I love seeing people’s “first day of school” photos (especially those of my niece and nephew). While I was home in Nova Scotia last week, Acadia University students were moving into residence, some for the first time.
It has been more than 20 years since I was a student at Acadia, set on changing the world. I was going to be a foreign correspondent who would fly herself (in her own plane) to troubled regions and report the news. I would spread the word about terrible atrocities and make the world understand that it needed to help right away. I would force people to wake up and start caring. Yep, that was my plan.
I was reminded of these naïve aspirations a couple of weeks ago while visiting a professor / mentor in Halifax. Dr. Marshall Conley is a globetrotting human rights expert whom I first met when I was in his introductory political science class at Acadia. He also spearheaded a youth international internship program that paired volunteers under 30 with human rights non-governmental organizations (NGOs) as well as governments. In 1998, I was one of Dr. Conley’s interns.

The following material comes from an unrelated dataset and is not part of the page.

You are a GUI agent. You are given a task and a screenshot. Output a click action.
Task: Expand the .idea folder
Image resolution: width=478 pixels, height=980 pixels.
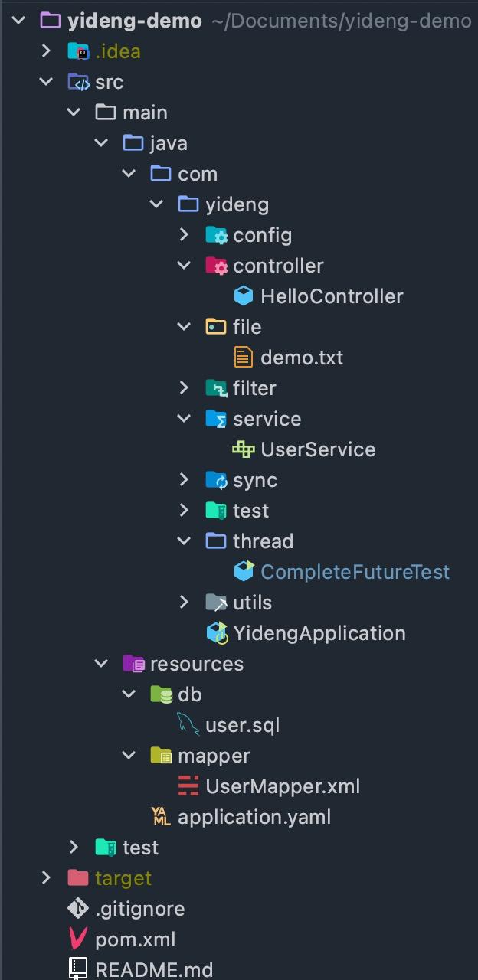coord(46,51)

After finishing my degree at Acadia and then the journalism program at Ryerson University in Toronto, I was sent to the African Centre for Democracy and Human Right Studies in The Gambia as a publications officer. During my recent trip back to Nova Scotia, Dr. Conley (I still can’t call him by his first name even though we’ve been friends for years) invited my husband and I to his lovely home for lunch. When we arrived, I saw he had set out a photograph of the 16 interns he had sent around the world the year I went to The Gambia.
I blinked at the picture of young adults lined up in two rows. I had always thought that I would never forget the people in my intern cohort but here I was, blanking. While I remembered their faces, I couldn’t remember many of their names. It worried me. If I let these fine details escape from my brain, how many other things am I forgetting?
Dr. Conley came over and once he said who each person was, a light bulb went on inside my head.
“Oh, yes,” my brain said. “I remember now.”
I do remember. I remember tidbits about each person too. I remember where they all went, one to Estonia, one to Paris, two to Bangladesh, two to The Gambia (one was me), etc. I remember the excitement we all had when we were about to take off to exotic and strange locations. I remember the nervousness of heading into the unknown. I also remember trying to find a mosquito net in Halifax long before Mountain Equipment Co-op was a thing. I remember booking my flight that took me from Nova Scotia, to Iceland, to London and then to Africa. (Björk was on my plane from Reykjavik to London. She wore a white butcher’s apron as a dress and flip-flops with socks. The whole ensemble looked uncomfortable.)
I remember thinking that this internship would lay the foundation for my career as a foreign correspondent. In Gambia, I would get experience in human rights, NGOs, politics and policy and be introduced to new ideas and ways of life. With all these tools and insight, I would jump to an exciting and fulfilling journalism career.
I did learn a lot about human rights and statecraft and met all sorts of people from all walks of life in The Gambia. I also learned how to barter (my roommate was better, though), how to find my way through sandy streets and that unripe mangos make a tasty mango crisp. All these lessons and moments added up to a truly life-changing experience. I was on my way to making my goal a reality.
Then the real world got in the way.
When I returned home from my many months aboard, I needed a job. I got one in Calgary working as a news writer for a television station. I didn’t like working in TV and three years later, I left to be a pilot. Flying my own plane was the second piece to my world reporting aspirations. However, 9/11 happened and people were afraid to fly and the demand for pilots dropped. I did get my private licence but didn’t go on any further. I got a job at Mount Allison University and somewhere throughout the years, my dreams of being the flying foreign correspondent drifted away like clouds I flew through in my Cessna.
Last week while looking at the picture of the interns, I realized I hadn’t thought about my first life goal in a long, long time. It wasn’t that I had forgotten about it, I just needed a reminder about that “first.” But that’s why it was a first, because life isn’t linear and lots of other goals came after it. I’d still like to say thanks to Dr. Conley for giving me a step up on my way to changing the world. Because we all have in some way. While attending a pan-African human rights conference in Gambia, someone said, “’If you think you are too small to make a difference, try sleeping with a mosquito in the room.” (That quote has also been attributed to the Dalai Lama but I heard it attributed to an African proverb.) It’s true. We’re all making a difference.